* **TRECHO DA PÁGINA**:
Joanna Macy e Chris Johnstone trazem um caminho interessante para isso no livro Esperança Ativa: Como Encarar O Caos Em Que Vivemos Sem Enlouquecer. Primeiro, os autores mostram o quanto é difícil sustentar a crença de que aquilo que esperamos que aconteça é possível quando estamos envolvidos em causas que parecem retroceder. 

Mas é doloroso continuarmos na luta por mudanças, mantendo essa visão de incapacidade. Por isso, nestes momentos de desesperanças, eles nos convidam a olhar para fatos históricos de mudança, olhar para as nossas próprias experiências de perseverança e perceber essa “Grande Virada” de ação e pensamento acontecendo através de nós.

Depois, eles nos convidam a olhar para a incerteza de uma outra forma, já que a incerteza pode ser muito paralisante se decidirmos agir apenas quando tivermos clareza dos resultados. Eles citam as ações que combatem a mudança climática, como exemplo. Mesmo com muitos esforços, pode ser que ainda não sejam suficientes e que passaremos por um  ponto de inflexão em um caminho sem volta.

Mas a  incerteza não pode nos paralisar. Vai que dá certo e que as gerações futuras possam desfrutar de um ambiente em harmonia?

* **DADOS DO EXERCÍCIO**:
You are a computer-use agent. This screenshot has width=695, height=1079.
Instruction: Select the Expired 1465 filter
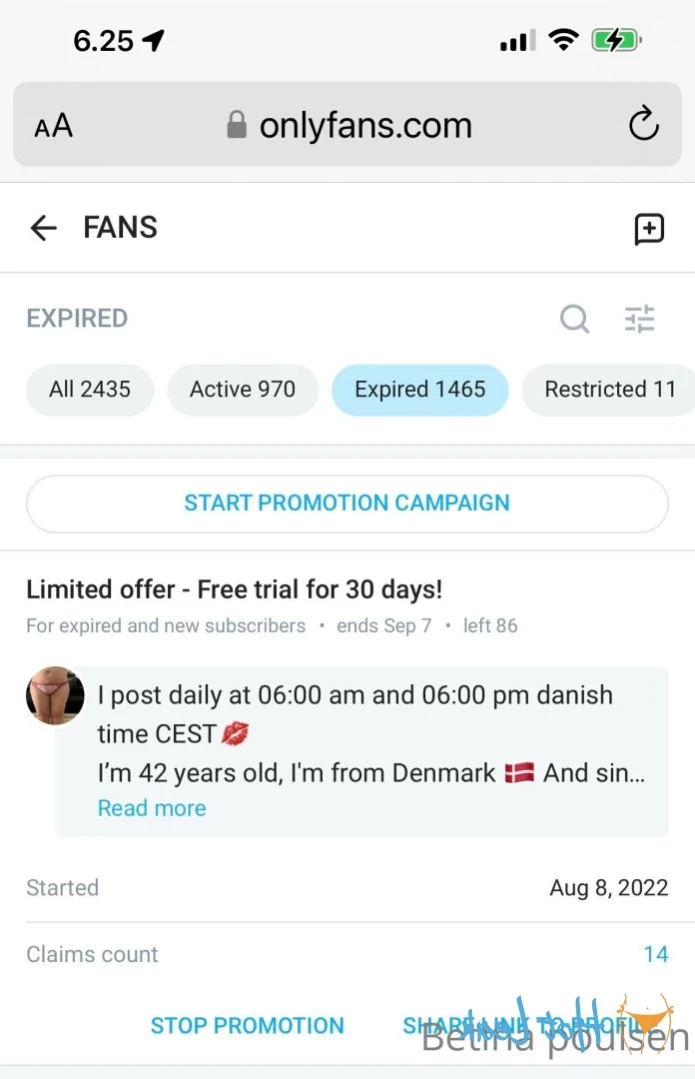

...

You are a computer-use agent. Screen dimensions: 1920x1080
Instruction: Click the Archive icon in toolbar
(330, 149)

* **TAREFAS PROPOSTAS**:
1: No trecho sobre esperança ativa, reescreva de forma mais concisa o parágrafo que começa com “Depois, eles nos convidam”, preservando seus fatos principais.
2: Conte quantas linhas dos registros contêm a palavra "Instruction", considerando a diferença entre maiúsculas e minúsculas. Responda somente com o número.

* **SOLUÇÕES A SEGUIR**:
1: Os autores propõem encarar a incerteza de outra forma, pois ela paralisa quem só age quando tem clareza dos resultados. Como exemplo, citam as ações contra a mudança climática: apesar de muitos esforços, talvez ainda não sejam suficientes, e pode-se atingir um ponto de inflexão sem volta.

2: 2